The earthquake mainly hit the rural area of the High Atlas Mountains, where there were landslides, collapses and paths were cut or difficult to use. In this region, access to remote and rural villages already difficult to reach has been further affected by the earthquake.
In the immediate aftermath of this tragedy, on 9 September, Médecins Sans Frontières (MSF) sent emergency teams to assess the humanitarian and medical situation in the most affected areas, in the provinces of Al Haouz, Taroudant and Chichaoua. Five MSF teams assessed 30 locations in total.
The overall response of the Moroccan authorities, bilateral partners and the Moroccan people was remarkable. There was a rapid mobilisation of emergency response plans from the Moroccan Ministry of Health, military and civil protection.
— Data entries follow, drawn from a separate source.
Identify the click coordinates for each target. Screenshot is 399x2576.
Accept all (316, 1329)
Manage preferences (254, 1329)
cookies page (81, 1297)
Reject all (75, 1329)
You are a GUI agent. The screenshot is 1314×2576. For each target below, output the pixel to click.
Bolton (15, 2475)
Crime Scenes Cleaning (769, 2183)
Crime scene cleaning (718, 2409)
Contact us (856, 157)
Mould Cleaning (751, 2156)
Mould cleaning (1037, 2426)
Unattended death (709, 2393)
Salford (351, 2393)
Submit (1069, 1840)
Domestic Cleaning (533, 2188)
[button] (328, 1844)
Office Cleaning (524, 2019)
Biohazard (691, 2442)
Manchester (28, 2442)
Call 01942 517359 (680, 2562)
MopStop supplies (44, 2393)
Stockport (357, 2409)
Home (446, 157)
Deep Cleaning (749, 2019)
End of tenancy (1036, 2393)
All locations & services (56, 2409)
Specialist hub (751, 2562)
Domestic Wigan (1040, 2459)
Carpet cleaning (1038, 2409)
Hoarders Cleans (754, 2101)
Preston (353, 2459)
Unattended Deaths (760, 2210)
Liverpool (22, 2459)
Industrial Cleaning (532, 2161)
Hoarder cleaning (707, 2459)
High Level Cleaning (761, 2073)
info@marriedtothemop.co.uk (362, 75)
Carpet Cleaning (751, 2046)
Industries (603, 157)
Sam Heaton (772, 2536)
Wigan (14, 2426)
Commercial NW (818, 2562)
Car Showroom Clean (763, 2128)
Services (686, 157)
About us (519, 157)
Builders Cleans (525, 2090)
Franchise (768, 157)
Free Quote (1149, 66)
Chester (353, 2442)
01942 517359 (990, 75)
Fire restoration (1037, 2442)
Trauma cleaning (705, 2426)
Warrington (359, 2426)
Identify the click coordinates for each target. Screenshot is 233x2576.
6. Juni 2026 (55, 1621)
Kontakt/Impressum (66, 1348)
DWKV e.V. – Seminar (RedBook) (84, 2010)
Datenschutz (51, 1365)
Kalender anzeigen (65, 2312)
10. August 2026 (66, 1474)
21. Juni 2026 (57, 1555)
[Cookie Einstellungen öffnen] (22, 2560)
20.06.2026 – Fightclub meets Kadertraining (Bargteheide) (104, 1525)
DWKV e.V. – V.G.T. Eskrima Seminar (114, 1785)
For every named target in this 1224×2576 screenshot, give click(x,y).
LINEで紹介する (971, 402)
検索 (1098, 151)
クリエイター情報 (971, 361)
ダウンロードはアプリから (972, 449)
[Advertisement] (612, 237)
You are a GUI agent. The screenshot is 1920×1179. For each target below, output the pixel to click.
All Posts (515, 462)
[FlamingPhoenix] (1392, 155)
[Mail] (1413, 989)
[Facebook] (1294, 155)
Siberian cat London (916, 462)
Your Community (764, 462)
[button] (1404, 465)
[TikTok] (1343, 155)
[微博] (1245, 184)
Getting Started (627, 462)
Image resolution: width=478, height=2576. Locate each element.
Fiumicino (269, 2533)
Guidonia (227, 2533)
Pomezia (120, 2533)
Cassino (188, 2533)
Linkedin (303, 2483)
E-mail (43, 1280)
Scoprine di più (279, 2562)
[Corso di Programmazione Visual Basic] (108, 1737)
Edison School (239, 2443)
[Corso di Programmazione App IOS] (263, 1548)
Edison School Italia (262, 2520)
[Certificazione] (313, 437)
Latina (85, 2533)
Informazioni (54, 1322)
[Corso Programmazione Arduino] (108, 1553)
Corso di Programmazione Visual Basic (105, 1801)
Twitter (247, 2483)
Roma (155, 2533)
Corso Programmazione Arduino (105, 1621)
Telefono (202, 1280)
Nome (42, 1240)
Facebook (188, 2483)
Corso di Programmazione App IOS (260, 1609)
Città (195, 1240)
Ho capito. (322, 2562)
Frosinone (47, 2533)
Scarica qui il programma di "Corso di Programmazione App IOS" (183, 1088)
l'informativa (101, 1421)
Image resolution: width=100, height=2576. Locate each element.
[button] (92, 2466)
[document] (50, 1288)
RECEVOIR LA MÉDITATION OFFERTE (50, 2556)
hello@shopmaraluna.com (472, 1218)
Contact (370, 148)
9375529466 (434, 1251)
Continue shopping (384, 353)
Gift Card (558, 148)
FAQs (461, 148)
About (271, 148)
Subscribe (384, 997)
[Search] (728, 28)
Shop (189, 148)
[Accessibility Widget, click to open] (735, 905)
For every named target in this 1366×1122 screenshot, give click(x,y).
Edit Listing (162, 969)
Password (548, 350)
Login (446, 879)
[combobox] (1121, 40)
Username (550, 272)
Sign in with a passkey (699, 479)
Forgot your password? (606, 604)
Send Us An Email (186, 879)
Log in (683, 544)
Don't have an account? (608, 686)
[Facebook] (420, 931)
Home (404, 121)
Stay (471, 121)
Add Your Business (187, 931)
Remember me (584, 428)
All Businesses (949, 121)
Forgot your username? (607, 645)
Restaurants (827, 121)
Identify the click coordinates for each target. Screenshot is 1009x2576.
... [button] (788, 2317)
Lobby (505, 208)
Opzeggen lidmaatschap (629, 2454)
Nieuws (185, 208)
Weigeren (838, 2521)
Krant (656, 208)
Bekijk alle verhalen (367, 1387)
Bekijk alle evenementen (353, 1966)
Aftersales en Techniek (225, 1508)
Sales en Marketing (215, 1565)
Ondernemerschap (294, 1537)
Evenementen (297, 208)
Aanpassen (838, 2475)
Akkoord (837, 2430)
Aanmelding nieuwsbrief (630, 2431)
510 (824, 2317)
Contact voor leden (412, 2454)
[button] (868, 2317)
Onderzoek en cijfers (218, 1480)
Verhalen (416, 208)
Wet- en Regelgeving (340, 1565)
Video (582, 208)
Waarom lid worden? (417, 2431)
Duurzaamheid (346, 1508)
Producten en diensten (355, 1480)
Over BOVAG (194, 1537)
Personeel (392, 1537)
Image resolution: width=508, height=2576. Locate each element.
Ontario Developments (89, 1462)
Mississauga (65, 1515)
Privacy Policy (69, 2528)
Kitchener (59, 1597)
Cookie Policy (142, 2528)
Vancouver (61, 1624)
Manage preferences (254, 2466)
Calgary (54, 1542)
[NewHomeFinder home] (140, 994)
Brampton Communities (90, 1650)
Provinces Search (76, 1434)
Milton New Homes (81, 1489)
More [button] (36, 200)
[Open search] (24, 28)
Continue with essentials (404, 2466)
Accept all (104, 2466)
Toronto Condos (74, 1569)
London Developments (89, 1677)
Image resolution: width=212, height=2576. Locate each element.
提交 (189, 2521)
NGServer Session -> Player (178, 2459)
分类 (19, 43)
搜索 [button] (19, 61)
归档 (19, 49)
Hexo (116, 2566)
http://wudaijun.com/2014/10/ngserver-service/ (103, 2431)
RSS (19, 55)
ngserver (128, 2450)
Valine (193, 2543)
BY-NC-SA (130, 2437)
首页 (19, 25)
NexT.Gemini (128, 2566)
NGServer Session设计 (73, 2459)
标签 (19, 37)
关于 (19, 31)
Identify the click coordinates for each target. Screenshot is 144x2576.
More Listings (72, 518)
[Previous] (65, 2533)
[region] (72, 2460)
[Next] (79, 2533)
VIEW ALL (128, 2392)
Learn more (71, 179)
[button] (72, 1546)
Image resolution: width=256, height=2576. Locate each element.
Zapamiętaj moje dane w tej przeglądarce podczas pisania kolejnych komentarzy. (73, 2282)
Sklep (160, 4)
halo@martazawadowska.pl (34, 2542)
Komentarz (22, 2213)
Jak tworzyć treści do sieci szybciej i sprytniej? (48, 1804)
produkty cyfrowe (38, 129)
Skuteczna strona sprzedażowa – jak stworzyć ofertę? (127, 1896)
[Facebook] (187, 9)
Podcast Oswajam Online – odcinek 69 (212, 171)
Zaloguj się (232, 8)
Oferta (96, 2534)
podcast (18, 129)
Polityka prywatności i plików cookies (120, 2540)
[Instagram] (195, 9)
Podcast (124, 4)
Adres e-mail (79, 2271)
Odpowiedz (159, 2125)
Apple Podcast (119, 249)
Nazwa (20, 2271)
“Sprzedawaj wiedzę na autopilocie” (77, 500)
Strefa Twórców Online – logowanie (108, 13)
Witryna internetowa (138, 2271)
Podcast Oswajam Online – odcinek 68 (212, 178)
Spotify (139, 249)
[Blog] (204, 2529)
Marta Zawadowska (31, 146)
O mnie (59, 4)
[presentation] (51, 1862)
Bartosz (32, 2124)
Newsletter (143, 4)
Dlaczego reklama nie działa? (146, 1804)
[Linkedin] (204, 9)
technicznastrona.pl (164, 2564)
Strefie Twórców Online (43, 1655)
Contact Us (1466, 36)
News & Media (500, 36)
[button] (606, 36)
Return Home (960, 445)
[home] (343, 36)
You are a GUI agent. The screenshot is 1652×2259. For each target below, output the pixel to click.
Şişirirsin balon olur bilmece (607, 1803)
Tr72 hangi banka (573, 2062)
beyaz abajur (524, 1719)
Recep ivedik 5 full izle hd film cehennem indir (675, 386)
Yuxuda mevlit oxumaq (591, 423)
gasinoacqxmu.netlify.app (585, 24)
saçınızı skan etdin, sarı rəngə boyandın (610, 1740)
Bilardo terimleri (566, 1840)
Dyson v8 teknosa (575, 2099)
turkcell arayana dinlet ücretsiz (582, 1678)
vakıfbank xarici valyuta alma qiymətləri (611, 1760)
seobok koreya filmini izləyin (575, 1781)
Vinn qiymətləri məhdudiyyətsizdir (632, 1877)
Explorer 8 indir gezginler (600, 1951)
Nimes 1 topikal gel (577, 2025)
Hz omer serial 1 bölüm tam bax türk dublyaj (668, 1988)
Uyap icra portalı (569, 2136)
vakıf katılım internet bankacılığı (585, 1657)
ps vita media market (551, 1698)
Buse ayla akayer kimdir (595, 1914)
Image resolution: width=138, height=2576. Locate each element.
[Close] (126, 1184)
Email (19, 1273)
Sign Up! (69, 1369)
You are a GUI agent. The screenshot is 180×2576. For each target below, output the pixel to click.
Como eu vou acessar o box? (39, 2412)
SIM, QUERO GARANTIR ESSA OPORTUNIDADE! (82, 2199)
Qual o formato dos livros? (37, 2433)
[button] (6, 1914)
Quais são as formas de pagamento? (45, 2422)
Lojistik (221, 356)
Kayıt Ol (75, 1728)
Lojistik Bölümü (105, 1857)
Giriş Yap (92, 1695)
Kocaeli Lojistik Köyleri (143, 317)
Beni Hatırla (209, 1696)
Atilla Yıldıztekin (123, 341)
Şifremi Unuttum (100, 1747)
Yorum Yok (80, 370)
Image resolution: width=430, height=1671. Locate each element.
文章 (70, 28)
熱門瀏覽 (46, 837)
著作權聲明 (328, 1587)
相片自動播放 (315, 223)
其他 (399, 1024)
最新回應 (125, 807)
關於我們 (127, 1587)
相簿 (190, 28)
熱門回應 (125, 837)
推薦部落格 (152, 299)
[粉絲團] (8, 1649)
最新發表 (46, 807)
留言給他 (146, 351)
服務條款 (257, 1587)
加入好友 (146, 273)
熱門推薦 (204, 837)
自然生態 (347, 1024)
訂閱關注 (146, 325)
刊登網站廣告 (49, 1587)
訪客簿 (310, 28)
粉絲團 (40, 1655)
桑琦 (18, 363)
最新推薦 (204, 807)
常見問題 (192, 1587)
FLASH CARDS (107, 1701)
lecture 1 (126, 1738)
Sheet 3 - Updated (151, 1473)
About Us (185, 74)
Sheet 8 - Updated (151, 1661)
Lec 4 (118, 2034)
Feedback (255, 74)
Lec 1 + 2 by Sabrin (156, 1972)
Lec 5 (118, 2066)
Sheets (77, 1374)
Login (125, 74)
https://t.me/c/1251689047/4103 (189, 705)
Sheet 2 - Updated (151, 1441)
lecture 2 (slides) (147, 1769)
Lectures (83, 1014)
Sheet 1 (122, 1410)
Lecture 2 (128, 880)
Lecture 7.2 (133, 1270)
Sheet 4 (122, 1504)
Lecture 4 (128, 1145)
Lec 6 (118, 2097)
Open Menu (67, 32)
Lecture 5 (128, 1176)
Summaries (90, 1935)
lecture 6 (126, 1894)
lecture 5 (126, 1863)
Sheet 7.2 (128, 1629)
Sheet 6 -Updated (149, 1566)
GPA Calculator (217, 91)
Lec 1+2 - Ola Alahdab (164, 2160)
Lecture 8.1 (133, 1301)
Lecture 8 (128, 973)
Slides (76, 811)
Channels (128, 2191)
The installation of advanced medical posts, field hospitals and referral capacity were crucial to ensure an urgent medical and humanitarian response in a timely manner.
“We saw entire villages destroyed, roads collapsing, and electricity cut off,” says Fouzia Bara, MSF nurse who was part of our first teams in Morocco.
“Despite this, the Moroccan authorities, with the support of some states, managed to remove people from under the rubble, treat the injured, use helicopters to transport the injured from the most remote areas, and distributed food and other materials to affected people.”
Our teams noted the comprehensiveness of the Moroccan government’s response and found very few gaps. On top of the assessment, we provided six donations in response to specific needs expressed at the time by health centres or hospitals between 12-17 September.
These targeted donations were coordinated with the Moroccan authorities. They contained medical equipment and medicines, such as injectable medicines, analgesics (pain killers), antibiotics, insulin and medical equipment.
Currently, people most severely affected by this crisis urgently need psychological support. This includes search and rescue teams and frontline volunteers. Our teams talked to dozens of distressed women and men in heavily affected areas in all locations that we assessed.
Most had lost relatives, friends or saw their houses and villages flattened. Some were still waiting for the bodies of their loved ones to be recovered, acutely aware that live rescue was no longer an option.
We will provide mental health activities and psychological first aid support to local organisations and people who were affected, as well as to frontline workers.
Our teams will work mostly through networks of Moroccan psychologists, social workers, heath promoters and other volunteers, who have been mobilised since the beginning of the response. Psychological first aid is key to reducing coping mechanisms and connecting people to existing services.
Our main activities will consist of providing psychological support to people affected and to frontline volunteers, to support Moroccan Ministry of Health medical and paramedical teams, to run health promotion and mental health campaigns, while also training and supporting local groups on psychological first aid.